* ABOUT THIS TASK *
Look below for the line that contains "Task: Open the Register link in header", then copy it and each following line exactly, through and including the line that contains "Given: Select the zoom/add tool icon".

* RECORD EXCERPTS *
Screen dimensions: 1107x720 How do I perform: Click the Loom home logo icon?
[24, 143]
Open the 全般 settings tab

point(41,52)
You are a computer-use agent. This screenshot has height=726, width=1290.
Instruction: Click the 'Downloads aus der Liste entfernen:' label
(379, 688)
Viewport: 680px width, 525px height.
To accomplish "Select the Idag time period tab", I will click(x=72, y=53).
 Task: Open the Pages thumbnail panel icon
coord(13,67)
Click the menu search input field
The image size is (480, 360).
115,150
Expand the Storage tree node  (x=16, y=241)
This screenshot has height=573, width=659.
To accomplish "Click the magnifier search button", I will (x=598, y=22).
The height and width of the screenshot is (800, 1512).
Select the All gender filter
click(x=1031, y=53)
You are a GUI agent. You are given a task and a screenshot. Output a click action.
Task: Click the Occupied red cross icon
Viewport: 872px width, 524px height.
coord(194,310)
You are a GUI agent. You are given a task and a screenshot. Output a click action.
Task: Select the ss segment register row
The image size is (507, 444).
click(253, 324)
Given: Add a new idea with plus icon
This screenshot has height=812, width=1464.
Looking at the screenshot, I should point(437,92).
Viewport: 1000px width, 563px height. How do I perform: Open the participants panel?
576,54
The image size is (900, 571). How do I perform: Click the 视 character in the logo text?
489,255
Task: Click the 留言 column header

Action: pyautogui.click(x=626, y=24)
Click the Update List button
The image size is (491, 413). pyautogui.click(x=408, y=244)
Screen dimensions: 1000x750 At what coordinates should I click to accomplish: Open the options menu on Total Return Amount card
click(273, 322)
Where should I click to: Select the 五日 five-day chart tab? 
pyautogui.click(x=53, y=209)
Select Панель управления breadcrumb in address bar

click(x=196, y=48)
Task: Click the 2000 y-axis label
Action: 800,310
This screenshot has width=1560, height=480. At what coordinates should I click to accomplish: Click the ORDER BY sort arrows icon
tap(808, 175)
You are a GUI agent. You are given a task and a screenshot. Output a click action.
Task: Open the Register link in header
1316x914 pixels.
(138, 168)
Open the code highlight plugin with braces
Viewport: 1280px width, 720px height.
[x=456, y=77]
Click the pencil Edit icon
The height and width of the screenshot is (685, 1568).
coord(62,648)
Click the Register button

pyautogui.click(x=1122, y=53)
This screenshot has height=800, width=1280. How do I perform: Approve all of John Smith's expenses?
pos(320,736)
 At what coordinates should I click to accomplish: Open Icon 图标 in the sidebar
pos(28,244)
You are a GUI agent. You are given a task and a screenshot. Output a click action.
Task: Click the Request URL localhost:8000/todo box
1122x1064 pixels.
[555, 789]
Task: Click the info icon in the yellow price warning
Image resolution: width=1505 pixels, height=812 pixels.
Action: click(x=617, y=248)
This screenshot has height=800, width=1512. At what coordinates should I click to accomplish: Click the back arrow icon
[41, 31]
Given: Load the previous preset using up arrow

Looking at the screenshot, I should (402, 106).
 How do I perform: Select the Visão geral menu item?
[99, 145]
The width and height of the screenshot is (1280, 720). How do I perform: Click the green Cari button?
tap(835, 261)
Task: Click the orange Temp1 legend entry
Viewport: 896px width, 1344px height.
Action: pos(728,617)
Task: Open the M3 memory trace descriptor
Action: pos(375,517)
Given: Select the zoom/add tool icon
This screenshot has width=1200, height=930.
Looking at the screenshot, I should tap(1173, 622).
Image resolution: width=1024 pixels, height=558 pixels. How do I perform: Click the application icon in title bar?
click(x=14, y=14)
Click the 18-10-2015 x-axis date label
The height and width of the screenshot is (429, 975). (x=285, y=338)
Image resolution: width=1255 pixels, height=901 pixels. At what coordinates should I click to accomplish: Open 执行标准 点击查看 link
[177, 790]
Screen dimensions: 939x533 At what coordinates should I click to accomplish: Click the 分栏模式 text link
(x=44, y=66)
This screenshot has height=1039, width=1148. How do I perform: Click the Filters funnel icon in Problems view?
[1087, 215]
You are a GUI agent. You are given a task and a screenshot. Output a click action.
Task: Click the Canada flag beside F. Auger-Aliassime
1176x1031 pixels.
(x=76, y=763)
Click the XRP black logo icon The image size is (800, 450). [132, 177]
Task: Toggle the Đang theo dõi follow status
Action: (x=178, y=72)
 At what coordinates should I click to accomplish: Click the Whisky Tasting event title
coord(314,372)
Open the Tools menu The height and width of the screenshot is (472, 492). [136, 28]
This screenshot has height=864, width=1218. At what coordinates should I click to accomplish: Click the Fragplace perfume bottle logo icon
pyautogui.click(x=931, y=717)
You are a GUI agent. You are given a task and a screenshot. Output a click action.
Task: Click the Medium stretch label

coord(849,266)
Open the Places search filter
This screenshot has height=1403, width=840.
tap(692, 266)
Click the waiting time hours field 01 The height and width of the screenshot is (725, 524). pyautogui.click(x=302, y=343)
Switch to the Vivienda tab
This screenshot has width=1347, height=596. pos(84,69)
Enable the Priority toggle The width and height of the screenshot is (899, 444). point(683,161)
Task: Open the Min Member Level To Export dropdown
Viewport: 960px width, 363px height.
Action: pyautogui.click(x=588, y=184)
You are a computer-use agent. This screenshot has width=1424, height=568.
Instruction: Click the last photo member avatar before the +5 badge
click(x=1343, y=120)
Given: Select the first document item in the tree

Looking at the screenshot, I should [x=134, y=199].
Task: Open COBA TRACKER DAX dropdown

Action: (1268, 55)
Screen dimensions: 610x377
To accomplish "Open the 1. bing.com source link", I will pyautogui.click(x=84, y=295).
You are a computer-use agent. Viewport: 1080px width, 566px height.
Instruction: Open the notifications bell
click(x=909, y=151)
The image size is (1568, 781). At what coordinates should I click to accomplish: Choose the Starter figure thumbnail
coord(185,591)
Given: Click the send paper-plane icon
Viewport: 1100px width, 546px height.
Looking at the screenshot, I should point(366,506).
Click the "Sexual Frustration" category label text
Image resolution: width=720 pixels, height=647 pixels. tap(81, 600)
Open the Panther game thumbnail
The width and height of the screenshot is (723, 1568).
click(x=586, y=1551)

* TASK OUTPUT *
Task: Open the Register link in header
1316x914 pixels.
(138, 168)
Open the code highlight plugin with braces
Viewport: 1280px width, 720px height.
[x=456, y=77]
Click the pencil Edit icon
The height and width of the screenshot is (685, 1568).
coord(62,648)
Click the Register button

pyautogui.click(x=1122, y=53)
This screenshot has height=800, width=1280. How do I perform: Approve all of John Smith's expenses?
pos(320,736)
 At what coordinates should I click to accomplish: Open Icon 图标 in the sidebar
pos(28,244)
You are a GUI agent. You are given a task and a screenshot. Output a click action.
Task: Click the Request URL localhost:8000/todo box
1122x1064 pixels.
[555, 789]
Task: Click the info icon in the yellow price warning
Image resolution: width=1505 pixels, height=812 pixels.
Action: click(x=617, y=248)
This screenshot has height=800, width=1512. At what coordinates should I click to accomplish: Click the back arrow icon
[41, 31]
Given: Load the previous preset using up arrow

Looking at the screenshot, I should (402, 106).
 How do I perform: Select the Visão geral menu item?
[99, 145]
The width and height of the screenshot is (1280, 720). How do I perform: Click the green Cari button?
tap(835, 261)
Task: Click the orange Temp1 legend entry
Viewport: 896px width, 1344px height.
Action: pos(728,617)
Task: Open the M3 memory trace descriptor
Action: pos(375,517)
Given: Select the zoom/add tool icon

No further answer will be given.